Data Science 101

데이터사이언스의 이해

a <- "Data"
b <- "Science"
paste0("Welcome to ", a," ",b," ",100+1)
[1] "Welcome to Data Science 101"

Introduction

Welcome to Data Science 101 course, designed to equip you with the essential skills to analyze, visualize, and communicate data effectively. Over the course of 15 weeks, you will delve into the fundamentals of data science, master the power of R programming, and learn how to create interactive visualizations and websites to showcase your findings.

Throughout the course, you will learn how to import, manipulate, and explore data using R and the tidyverse. You will gain hands-on experience with data cleaning, transformation, and aggregation techniques. Additionally, you’ll dive deep into data visualization with ggplot2 and learn how to create advanced, interactive plots using Shiny and plotly.

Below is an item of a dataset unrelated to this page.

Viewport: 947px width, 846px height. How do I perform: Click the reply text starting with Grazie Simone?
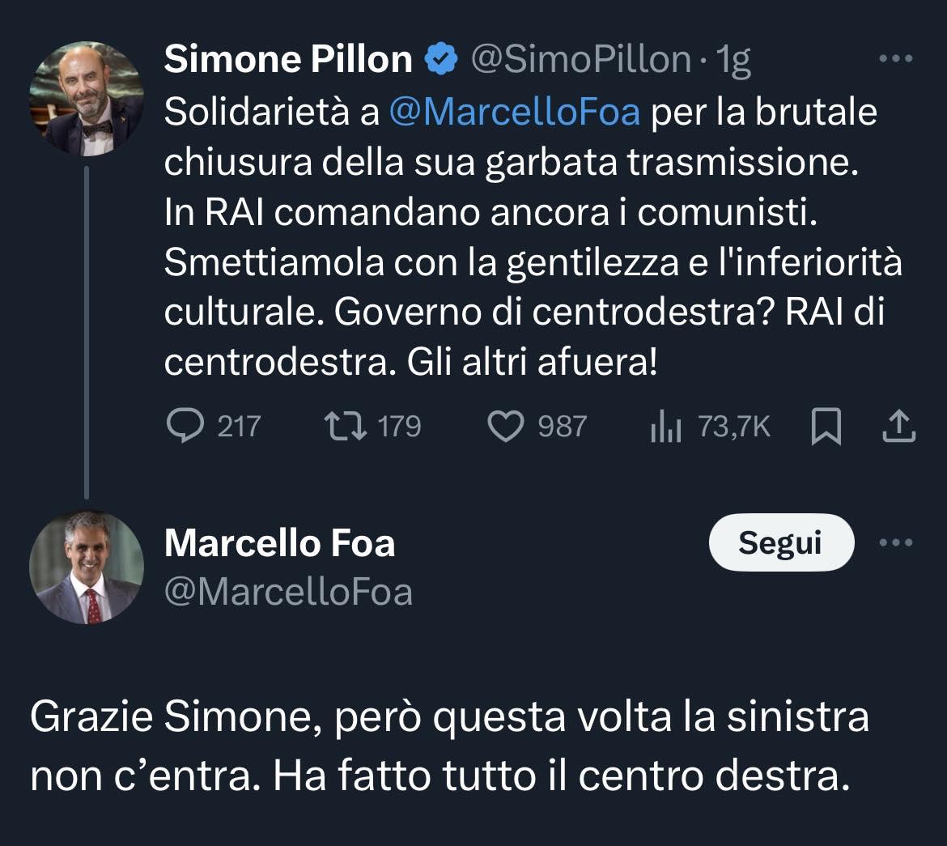coord(449,746)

By the end of the course, you will have completed a data science project that demonstrates your ability to analyze, visualize, and communicate complex data insights. You will also learn the importance of collaboration, version control, and reproducible research in data science projects. With a solid understanding of the concepts and tools covered, you will be well-prepared to apply your skills in various real-world applications.


Syllabus

Week 1: Introduction to Data Science and R

  • What is Data Science?

  • Introduction to R and RStudio

  • R syntax and basic operations

  • Data types and structures in R

Week 2: Data Import and Export

  • Reading and writing data in R (CSV, Excel, JSON, etc.)

  • Data from APIs and web scraping

  • Handling missing data and errors

Week 3: Data Manipulation I

  • Introduction to tidyverse

  • Data cleaning with dplyr and tidyr

  • Data filtering and aggregation

Week 4: Data Manipulation II

  • Data transformation with dplyr

  • Grouping and summarizing data

  • Joining datasets

Week 5: Data Exploration

  • Descriptive statistics

  • Exploratory data analysis (EDA)

  • Introduction to ggplot2 for data visualization

Week 6: Data Visualization I

  • Grammar of graphics with ggplot2

  • Customizing plots with themes and scales

  • Adding labels, titles, and legends

Week 7: Data Visualization II

  • Advanced ggplot2 techniques

  • Creating different types of plots (scatter plots, bar plots, etc.)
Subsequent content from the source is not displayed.